As the novel coronavirus pandemic sweeps the globe, contact tracing has taken the spotlight as epidemiologists scramble to identify and isolate potential vectors for the disease. Limited technology has forced authorities to fall back on manual methods, which are both time-consuming and limited in reliability since they depend on the ability of the infected individual to remember all the places and persons he/she has been in contact with. However, more rigorous tracing methods such as location tracking via GPS is frowned upon as a controversial breach of privacy.
Researchers from MIT and other institutions have stepped in to fill this gap by developing a network that allows public health authorities to identify contacts of a positive COVID-19 patient while keeping the data private. The system relies on digital "chirps," which are short-range Bluetooth signals represented by long strings of random numbers. The strings continuously change so that they cannot be traced back to a single individual.
Smartphone-Assisted, Privacy-Preserving COVID-19 Contact Tracing. Image Credit: MIT Lincoln Laboratory
Bluetooth tracking has been around for a while, allowing smartphones to broadcast their presence. Apple's "Find My Phone" system works on the same principle, where lost devices send out chirps, which are picked up by other Apple devices around and then sent on to Apple, which then decodes its location.
When a smartphone is enabled with this app, it sends out such random chirps regularly and also logs its own signals. It logs signals from other phones only if the other phone is within a six-foot radius and has been nearby for a significant length of time.

__________________________________________________

*WORK TASK A*.
Using the contact-tracing article above, answer each question on its own line:
(i) What represents the digital "chirps" the system relies on?
(ii) Which existing system works on the same Bluetooth principle?
(iii) Within what radius must another phone be for the app to log its signals?
*WORK TASK B*.
In the contact-tracing article above, why do the random number strings behind the chirps keep changing? Answer in one to three sentences.
*WORK TASK C*.
Write the next paragraph of the contact-tracing article above, picking up after its final sentence.

*RECORD EXTRACTS*.
__________________________________________________

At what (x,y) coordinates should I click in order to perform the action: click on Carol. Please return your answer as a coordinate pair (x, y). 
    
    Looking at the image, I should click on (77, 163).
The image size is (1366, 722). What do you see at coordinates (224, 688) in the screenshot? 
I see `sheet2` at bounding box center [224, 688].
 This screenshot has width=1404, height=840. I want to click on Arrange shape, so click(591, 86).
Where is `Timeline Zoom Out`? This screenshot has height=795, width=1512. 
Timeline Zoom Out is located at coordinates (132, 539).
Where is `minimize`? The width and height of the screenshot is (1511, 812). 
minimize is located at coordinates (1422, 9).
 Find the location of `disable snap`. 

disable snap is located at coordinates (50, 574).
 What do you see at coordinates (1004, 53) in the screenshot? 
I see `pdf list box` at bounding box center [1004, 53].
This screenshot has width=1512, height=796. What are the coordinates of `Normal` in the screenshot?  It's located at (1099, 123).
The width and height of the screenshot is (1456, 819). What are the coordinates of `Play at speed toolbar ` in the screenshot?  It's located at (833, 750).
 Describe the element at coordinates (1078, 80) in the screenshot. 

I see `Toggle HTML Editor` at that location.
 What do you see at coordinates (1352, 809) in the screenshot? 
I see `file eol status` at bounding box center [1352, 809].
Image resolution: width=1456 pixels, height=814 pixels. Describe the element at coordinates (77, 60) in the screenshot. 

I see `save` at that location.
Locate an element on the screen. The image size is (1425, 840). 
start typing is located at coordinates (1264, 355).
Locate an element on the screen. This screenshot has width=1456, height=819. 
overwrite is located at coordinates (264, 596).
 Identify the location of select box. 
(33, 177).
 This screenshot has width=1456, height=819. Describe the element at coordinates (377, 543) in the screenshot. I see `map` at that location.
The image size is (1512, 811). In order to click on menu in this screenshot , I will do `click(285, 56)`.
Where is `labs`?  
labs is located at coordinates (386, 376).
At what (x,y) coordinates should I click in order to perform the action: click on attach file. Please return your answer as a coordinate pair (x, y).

__________________________________________________

*RESPONSE AREA A*.
(i) Long strings of random numbers.
(ii) Apple's "Find My Phone" system.
(iii) A six-foot radius.

*RESPONSE AREA B*.
The strings keep changing so that they cannot be traced back to a single individual. This lets public health authorities identify contacts of a COVID-19 patient while the data stays private.

*RESPONSE AREA C*.
Interoperability, or the ability of iPhones to pick up signals from Android phones and vice versa, was one of the toughest challenges in developing the new system. It was overcome last week by a group of technicians. MIT's initiative to tackle COVID-19 while maintaining privacy, SafePaths, did early research on automated private contact tracing. The feasibility of the Bluetooth tracker system is built on this work.
Smartphone-Assisted, Privacy-Preserving COVID-19 Contact Tracing
Ron Rivest, MIT Institute Professor and principal investigator of the project, says that the strength of the project lies in its ability to use "cryptographic techniques to generate random, rotating numbers that are not just anonymous, but pseudonymous, constantly changing their 'ID,' and that can't be traced back to an individual."
If a person tests positive for COVID-19 later on, he/she can download the app and use it to scan a QR code received from the health service. This allows the infected person to upload the logged chirps to the cloud. These logs can then be scanned by anyone else with the same app. If chirps match, a notification will be issued to inform the user how long and how close an infected person was in proximity over the last two weeks.
The notification will also advise them on the next step to take, depending on the area public health protocol. This could be anything from self-isolation to COVID-19 testing. "What's also great is that the technology can be flexible to how public health officials want to manage contacts with exposed cases in their specific region, which may change over time." says medical advisory team leader Dr. Louise Ivers.
The use of chirps to log contact between devices ensures that even random strangers can be traced, while their personal information is protected.
If most people with a smartphone and an enabled app did a daily scan, they could tell if they had been in contact with an infected person, without knowing who it was. Large-scale contact tracing using this system has twin benefits - it allows authorities to accurately identify exposed individuals and avoid unnecessary quarantine while ensuring that people can begin to go about their business once the pandemic shows signs of receding. "We want to be able to let people carefully get back to normal life while also having this ability to quarantine and identify certain vectors of an outbreak carefully," Rivest says.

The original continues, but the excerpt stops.